Document segment:
<<<<
It’s easy terminology to get swept up in and end up walking away misinformed, then propagating the misinformation.

Bottom line, let’s not call references, ‘pointers’, just so that word doesn’t get stewed into the mix. Let’s stick with references. Well it may be that what’s at the other end of that is a pointer, the reference is not.

In linked lists, next() would be a pointer.

The name of an object is a reference to that object. If it’s an array, the element is the pointer. It points to wherever its data is stored. I think I even got my hands slapped for calling an array a reference object which it apparently is not.

You see where I’m going with this, eh? A slip of a term can lead us down the wrong path if we are misinformed. I’m not here to inform you or anyone else, except to say, research and follow up on terminology to get the clear picture. When you do, be sure to come back here and share, please.


Yeah that’s a fair point, and I appreciate the useful clarifications.

I may have shot a little loose from the hip… pointers are a dangerous business as I recall (:grin:), but I understand that we’re not directly handling pointers in javascript, so yeah I will take a good dollop more care with that terminology :+1:

I guess the OP may have noted that when we pass primitives (primitive data types, e.g. string, number, boolean etc.) as function parameters, that changing these in our function does not affect the original variable; they are effectively passed ‘byVal’ by JavaScript, whilst our array or object are passed ‘byRef’.


Plus. Plus.

Value references leave their value in the tip jar. Data structure references leave their address.

Here’s a fiver.


Here’s my calling card.


I’d be remiss if I didn’t bring up the need to properly understand what primitive really means in the context of programming and a particular language.

Seem to remember getting my hands slapped over misuse of this term and while I’m not posting to inform, would advise do the same for one’s own benefit, and feel free to share, if you will, please anything you can put a finger on.
>>>>
Written exercise 1: Please render the rows from the line containing "Image resolution: width=300" through the end of the rows as a Markdown table with the columns No. and Line. Skip blank lines and leave the pictures out.

[Word and element pointing rows]
<<<<
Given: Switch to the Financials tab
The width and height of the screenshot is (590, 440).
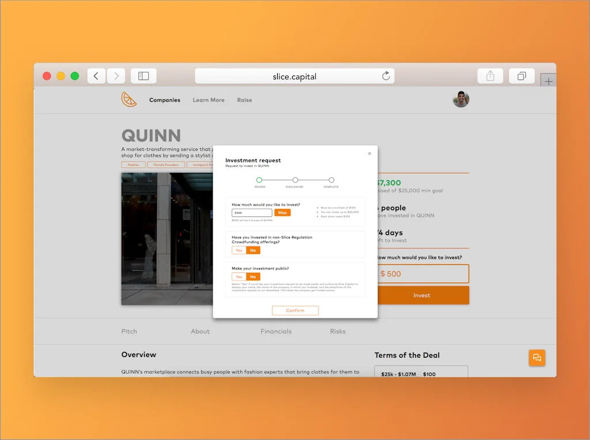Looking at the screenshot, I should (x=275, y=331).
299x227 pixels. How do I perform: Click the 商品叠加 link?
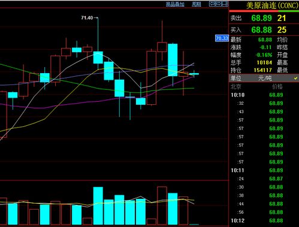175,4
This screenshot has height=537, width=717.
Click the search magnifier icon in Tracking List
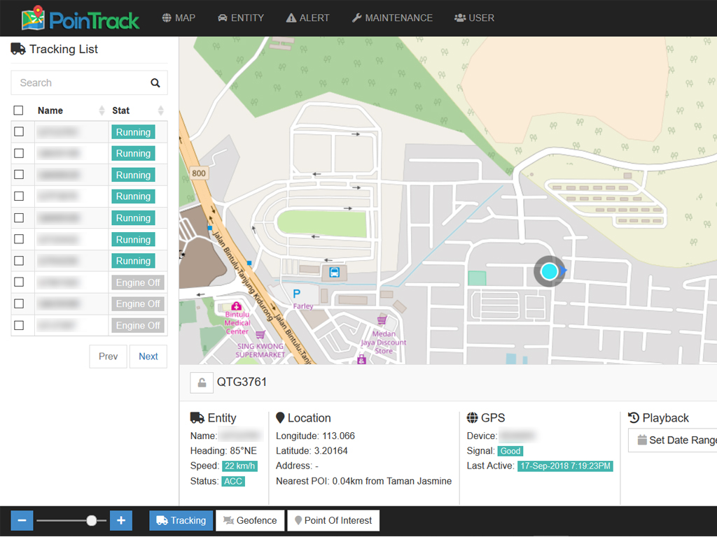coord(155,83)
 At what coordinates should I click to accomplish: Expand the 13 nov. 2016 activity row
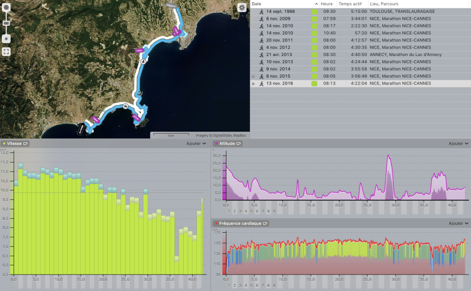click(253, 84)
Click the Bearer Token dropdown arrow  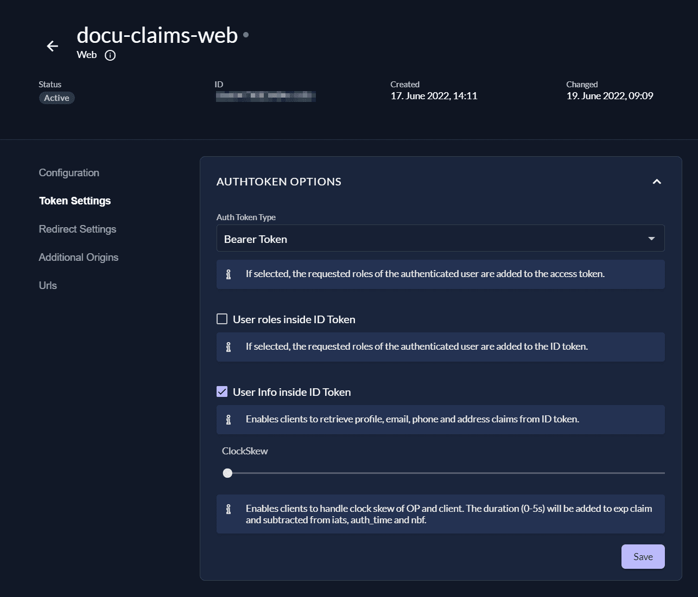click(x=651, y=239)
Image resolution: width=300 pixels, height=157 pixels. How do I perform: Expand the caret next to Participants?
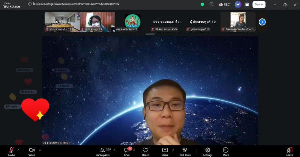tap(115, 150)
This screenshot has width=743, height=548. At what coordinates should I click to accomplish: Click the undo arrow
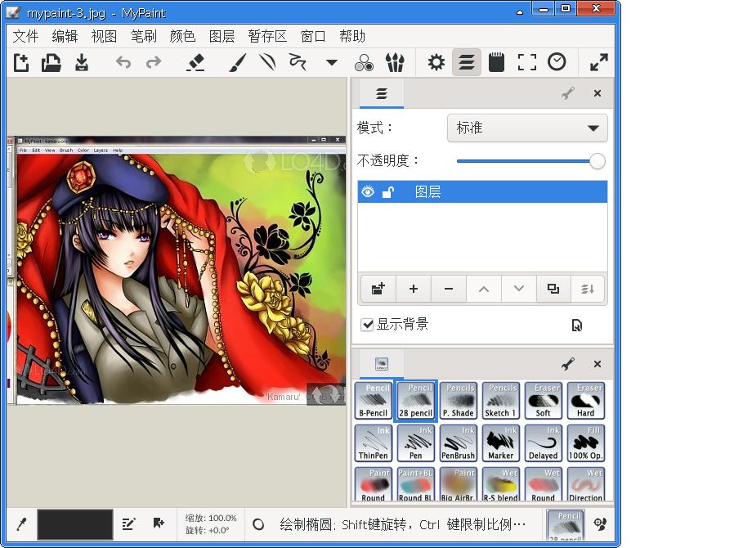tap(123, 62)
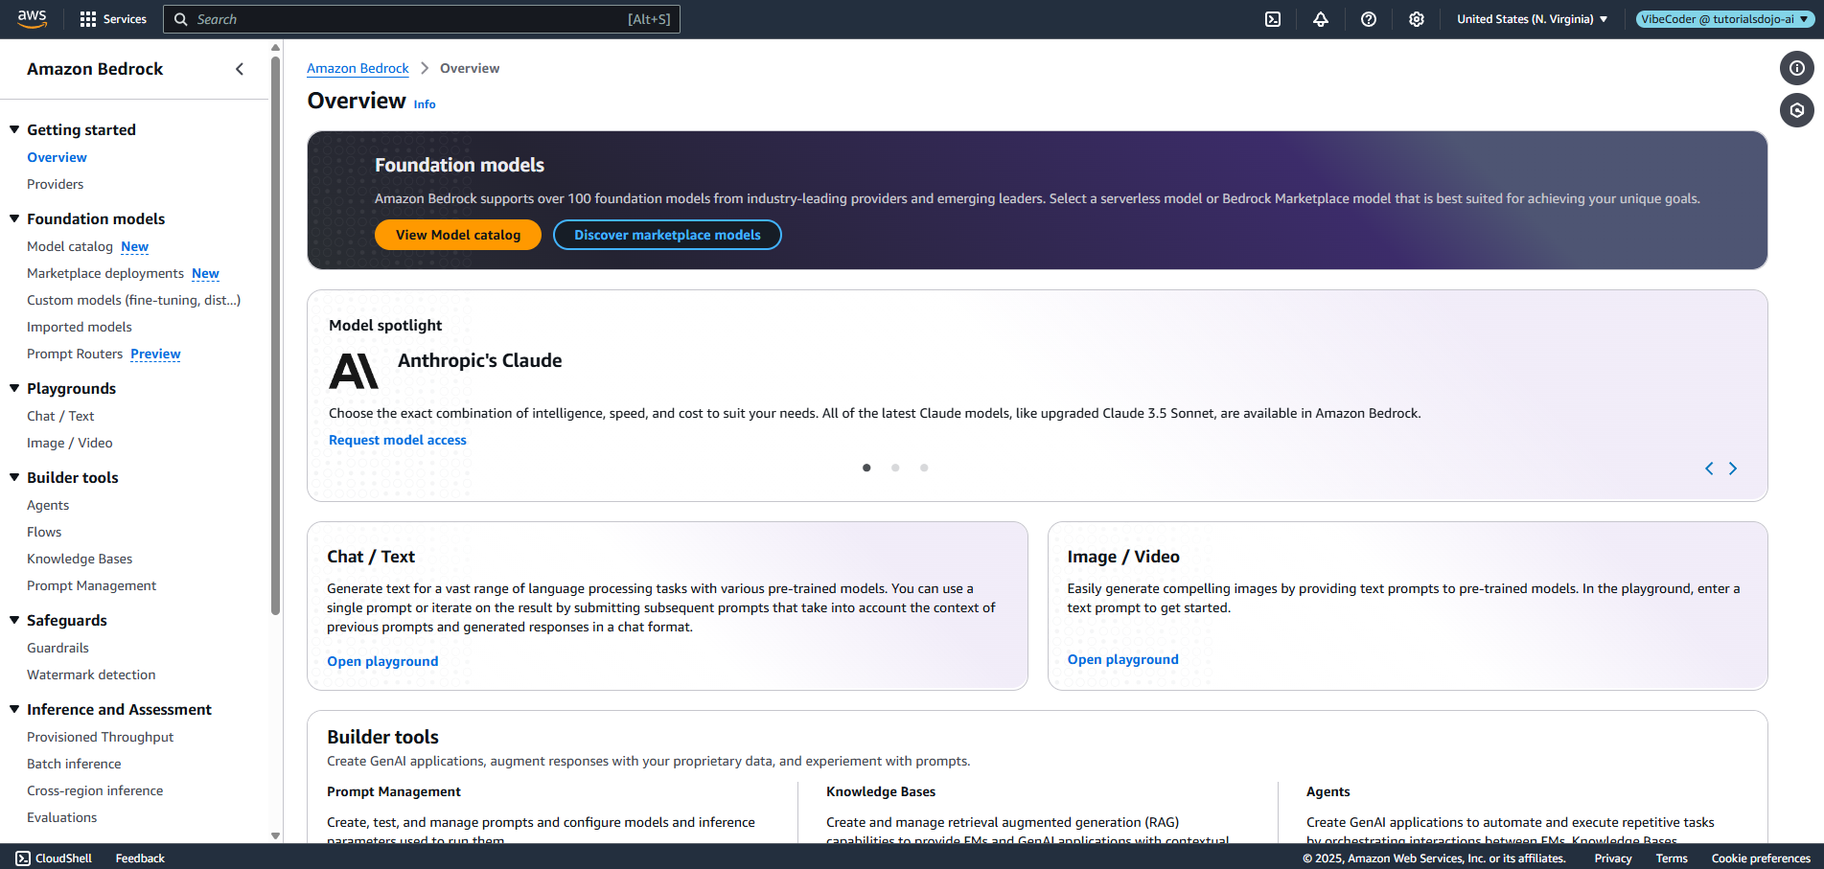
>>>>
Written exercise 2: Return the passage of the discussion on JavaScript references and pointers from "Here’s a fiver." to "a particular language.", copied word for word.

Right answer 1:
| No. | Line |
|---|---|
| 1 | Image resolution: width=300 pixels, height=157 pixels. How do I perform: Expand the caret next to Participants? |
| 2 | tap(115, 150) |
| 3 | This screenshot has width=743, height=548. At what coordinates should I click to accomplish: Click the undo arrow |
| 4 | tap(123, 62) |

Right answer 2:
Here’s a fiver.


Here’s my calling card.


I’d be remiss if I didn’t bring up the need to properly understand what primitive really means in the context of programming and a particular language.